Last week, dozens of organizations received letters from Industry Canada saying sites within 25 kilometres of a public library would no longer be eligible for the funds.
Clement said that is wrong. He said it's true the original funding "envelope" for CAP has been reduced from $15 million last year to $2 million this year. However, the rest has been transferred to a new rural broadband strategy program that ultimately aims to get people connected in their homes.
"This is a piece of a broader rural broadband strategy we are pursuing," he said. "We have a $200 million pot of money designed for increasing access to households in rural and remote areas. I am in the final stages of finalizing the list that will get this additional rural broadband funding."
In the meantime, the CAP sites will continue to be funded, Clement said.
"As we ramp up the funding for households to get access to broadband, that will give us the opportunity to ramp down the funding for the other program," he said. "We don't want anybody to get left in the lurch by having the funding cut this year while the broadband strategy to households is still rolling out. So that's why we're in a transition period right now."
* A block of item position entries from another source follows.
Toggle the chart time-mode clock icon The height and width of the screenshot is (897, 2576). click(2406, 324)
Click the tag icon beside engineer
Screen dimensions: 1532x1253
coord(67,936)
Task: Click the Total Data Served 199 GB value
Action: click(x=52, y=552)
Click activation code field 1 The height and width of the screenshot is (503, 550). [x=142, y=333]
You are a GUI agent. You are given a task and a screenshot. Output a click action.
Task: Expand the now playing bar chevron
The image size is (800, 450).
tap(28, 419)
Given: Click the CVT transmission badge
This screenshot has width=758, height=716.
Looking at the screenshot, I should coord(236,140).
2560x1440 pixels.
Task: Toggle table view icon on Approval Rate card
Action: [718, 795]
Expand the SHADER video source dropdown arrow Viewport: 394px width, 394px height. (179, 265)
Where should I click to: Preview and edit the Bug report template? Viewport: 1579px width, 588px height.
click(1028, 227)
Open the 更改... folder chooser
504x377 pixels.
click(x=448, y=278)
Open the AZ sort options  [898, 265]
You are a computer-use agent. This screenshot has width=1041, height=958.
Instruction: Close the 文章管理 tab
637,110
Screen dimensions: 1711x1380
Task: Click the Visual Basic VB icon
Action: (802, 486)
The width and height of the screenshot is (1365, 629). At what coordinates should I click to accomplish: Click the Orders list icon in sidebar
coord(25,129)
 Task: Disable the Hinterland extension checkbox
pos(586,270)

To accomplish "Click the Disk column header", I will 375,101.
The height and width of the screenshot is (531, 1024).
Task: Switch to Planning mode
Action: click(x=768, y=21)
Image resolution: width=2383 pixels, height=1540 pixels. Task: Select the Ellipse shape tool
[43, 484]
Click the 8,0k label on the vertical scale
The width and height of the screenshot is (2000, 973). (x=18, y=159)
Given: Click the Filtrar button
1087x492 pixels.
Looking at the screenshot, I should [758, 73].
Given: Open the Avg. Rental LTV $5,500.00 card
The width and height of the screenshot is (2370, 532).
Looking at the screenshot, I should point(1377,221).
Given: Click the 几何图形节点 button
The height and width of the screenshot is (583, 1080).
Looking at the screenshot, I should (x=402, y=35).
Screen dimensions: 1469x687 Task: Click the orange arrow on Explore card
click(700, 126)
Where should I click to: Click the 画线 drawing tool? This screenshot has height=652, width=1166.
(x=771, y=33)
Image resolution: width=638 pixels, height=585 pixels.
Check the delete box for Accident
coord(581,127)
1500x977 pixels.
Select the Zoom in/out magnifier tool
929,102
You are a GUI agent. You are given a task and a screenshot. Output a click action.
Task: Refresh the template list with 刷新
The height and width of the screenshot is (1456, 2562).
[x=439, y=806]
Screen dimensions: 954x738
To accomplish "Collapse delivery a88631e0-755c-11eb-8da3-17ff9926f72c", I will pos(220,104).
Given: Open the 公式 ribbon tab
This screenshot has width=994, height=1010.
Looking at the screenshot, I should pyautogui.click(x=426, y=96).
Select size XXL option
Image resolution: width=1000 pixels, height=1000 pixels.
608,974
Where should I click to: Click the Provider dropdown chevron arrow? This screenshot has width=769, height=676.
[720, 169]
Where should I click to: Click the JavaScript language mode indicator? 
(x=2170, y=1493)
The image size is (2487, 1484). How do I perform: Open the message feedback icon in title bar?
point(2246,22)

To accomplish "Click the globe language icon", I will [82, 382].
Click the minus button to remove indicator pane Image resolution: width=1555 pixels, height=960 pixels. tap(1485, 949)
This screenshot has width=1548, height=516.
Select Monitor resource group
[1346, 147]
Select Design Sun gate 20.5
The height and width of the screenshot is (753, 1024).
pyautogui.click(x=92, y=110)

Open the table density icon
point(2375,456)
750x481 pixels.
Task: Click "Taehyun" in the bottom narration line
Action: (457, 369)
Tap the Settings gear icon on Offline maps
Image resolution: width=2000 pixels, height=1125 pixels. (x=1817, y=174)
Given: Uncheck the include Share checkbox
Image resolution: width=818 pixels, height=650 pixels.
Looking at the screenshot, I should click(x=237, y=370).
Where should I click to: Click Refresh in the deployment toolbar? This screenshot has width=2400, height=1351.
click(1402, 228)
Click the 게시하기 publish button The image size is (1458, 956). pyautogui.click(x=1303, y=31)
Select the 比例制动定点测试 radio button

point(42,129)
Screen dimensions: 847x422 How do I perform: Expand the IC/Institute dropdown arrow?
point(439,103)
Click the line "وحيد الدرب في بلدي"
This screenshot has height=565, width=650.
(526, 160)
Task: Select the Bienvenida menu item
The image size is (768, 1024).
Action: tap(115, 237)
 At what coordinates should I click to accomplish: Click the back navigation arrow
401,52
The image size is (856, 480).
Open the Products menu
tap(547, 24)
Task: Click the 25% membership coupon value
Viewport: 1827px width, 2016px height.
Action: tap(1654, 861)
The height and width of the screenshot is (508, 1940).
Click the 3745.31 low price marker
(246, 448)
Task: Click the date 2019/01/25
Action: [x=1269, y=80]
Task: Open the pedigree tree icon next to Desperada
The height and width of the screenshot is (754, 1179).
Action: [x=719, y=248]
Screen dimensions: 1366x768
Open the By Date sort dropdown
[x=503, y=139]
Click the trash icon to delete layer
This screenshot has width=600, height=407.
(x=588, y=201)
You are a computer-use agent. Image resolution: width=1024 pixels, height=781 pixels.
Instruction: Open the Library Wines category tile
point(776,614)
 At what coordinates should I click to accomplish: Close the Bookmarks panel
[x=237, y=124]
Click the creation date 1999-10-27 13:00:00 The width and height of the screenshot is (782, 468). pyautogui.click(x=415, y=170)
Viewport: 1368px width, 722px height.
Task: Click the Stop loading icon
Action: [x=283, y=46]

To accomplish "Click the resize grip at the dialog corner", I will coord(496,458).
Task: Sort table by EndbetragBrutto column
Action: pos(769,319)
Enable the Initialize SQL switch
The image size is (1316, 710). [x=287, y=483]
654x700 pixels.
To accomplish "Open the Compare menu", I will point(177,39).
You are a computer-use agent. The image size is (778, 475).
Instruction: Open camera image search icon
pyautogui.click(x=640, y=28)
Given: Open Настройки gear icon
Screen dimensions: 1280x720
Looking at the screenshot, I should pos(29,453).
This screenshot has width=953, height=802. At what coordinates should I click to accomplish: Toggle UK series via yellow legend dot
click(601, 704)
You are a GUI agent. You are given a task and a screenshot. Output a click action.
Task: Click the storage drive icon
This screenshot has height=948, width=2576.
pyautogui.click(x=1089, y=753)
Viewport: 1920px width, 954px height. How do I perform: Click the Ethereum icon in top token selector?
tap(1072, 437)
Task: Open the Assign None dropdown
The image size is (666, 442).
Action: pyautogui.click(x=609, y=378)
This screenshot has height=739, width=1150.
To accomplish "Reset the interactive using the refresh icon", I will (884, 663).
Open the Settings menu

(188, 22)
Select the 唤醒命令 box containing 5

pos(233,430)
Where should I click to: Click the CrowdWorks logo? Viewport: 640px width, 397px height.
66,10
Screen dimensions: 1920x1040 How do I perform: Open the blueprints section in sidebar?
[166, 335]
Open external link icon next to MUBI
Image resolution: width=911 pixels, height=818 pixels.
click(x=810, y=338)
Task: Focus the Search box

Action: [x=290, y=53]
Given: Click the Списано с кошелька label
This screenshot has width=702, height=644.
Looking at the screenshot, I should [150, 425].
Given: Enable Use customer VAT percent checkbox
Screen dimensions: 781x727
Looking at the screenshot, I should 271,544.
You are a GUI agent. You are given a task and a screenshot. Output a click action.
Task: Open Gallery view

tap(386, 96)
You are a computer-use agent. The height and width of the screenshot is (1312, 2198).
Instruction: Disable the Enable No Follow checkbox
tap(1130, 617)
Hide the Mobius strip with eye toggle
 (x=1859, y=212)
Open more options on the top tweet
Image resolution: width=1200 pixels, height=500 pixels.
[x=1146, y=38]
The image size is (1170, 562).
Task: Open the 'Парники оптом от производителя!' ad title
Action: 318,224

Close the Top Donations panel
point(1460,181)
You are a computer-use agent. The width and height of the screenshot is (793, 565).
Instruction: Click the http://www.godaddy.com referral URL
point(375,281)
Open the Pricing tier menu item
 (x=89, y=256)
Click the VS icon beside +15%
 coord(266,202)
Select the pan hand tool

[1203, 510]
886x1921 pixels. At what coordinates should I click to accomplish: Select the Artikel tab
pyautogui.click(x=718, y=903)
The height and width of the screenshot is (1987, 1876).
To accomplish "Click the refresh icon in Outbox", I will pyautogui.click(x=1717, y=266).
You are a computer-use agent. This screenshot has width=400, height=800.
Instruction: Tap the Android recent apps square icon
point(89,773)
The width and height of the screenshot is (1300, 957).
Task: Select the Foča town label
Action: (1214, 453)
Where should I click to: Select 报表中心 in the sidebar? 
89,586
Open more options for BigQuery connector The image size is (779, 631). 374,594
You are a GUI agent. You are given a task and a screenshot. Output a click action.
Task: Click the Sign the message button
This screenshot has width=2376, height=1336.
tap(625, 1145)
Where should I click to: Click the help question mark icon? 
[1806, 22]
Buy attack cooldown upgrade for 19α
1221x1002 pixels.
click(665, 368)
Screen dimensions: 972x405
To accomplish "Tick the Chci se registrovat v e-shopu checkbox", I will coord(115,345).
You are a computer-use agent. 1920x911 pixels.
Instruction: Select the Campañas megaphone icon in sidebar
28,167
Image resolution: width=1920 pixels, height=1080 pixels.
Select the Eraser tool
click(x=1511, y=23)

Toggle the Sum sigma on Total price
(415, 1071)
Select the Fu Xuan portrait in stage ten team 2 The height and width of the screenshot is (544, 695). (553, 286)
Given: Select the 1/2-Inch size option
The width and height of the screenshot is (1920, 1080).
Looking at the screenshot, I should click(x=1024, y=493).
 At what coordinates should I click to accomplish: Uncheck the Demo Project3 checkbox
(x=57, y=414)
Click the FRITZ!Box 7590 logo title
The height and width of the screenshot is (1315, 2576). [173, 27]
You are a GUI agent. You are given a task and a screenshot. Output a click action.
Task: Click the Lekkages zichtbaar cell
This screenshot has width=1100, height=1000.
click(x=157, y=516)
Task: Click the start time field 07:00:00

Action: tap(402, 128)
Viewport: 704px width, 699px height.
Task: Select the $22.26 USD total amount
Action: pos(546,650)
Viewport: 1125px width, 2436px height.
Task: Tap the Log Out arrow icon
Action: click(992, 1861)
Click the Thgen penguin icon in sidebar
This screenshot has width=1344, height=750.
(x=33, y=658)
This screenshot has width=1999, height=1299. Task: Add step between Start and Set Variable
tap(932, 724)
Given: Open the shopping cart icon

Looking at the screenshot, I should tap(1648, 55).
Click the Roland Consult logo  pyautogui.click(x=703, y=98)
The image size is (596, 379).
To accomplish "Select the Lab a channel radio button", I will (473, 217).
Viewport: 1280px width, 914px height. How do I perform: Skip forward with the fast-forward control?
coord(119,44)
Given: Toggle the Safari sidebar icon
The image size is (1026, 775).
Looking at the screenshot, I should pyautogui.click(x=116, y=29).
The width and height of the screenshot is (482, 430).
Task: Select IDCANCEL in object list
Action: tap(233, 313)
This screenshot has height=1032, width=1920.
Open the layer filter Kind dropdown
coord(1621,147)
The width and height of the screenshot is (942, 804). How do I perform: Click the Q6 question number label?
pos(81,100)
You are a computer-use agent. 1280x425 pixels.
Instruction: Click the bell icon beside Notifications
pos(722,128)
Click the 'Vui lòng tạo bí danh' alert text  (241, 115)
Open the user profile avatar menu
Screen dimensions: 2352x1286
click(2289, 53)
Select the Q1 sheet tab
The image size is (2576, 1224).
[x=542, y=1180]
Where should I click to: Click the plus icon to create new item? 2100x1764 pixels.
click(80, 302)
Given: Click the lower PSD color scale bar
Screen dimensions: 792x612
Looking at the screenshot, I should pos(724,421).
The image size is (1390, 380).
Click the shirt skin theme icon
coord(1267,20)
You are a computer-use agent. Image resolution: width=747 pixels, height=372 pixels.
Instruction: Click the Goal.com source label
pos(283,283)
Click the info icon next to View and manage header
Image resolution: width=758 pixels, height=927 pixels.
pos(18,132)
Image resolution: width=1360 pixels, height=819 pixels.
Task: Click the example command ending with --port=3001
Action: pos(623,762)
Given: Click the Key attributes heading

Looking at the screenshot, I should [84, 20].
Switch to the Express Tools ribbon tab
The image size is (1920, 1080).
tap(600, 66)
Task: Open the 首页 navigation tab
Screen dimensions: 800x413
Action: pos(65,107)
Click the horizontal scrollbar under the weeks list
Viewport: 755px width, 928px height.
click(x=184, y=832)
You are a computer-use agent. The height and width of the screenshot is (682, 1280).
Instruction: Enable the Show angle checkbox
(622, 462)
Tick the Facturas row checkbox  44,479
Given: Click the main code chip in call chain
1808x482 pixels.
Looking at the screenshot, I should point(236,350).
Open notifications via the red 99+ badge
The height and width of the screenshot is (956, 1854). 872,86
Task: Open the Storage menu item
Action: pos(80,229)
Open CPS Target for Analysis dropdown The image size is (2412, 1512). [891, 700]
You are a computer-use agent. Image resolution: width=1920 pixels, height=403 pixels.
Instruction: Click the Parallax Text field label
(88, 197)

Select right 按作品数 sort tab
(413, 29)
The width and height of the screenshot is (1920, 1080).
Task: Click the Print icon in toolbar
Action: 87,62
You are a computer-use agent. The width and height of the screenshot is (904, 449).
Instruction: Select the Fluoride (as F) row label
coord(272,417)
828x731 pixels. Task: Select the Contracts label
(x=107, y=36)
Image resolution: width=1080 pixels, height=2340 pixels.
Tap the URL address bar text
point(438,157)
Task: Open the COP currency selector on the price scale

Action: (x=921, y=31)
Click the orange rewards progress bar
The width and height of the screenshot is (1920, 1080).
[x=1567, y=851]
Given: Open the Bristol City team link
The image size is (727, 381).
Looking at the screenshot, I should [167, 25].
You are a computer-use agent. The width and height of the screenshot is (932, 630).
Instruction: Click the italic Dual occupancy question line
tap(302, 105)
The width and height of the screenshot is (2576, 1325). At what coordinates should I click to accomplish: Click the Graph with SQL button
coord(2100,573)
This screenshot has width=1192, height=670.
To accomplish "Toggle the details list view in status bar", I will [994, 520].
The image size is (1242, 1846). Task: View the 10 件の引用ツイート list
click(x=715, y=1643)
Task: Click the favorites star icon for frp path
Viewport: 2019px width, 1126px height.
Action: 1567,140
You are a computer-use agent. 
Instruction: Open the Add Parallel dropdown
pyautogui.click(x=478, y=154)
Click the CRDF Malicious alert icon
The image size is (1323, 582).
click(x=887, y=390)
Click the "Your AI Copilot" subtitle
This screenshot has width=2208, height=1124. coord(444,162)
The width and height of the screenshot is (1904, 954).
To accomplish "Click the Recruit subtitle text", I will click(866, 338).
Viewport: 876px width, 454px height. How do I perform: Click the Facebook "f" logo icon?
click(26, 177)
Clement said he regrets the confusion.
But Manitoba NDP MP Niki Ashton is skeptical.
"There is something really fishy going on here," she said.
She thinks the government did plan to cut the off the community groups, but was swayed by outrage in its rural voter base.
Ashton said she plans to pursue the issue when Clement appears before the Industry Committee later this week.
More than 250 organizations in Manitoba received funding from CAP last year.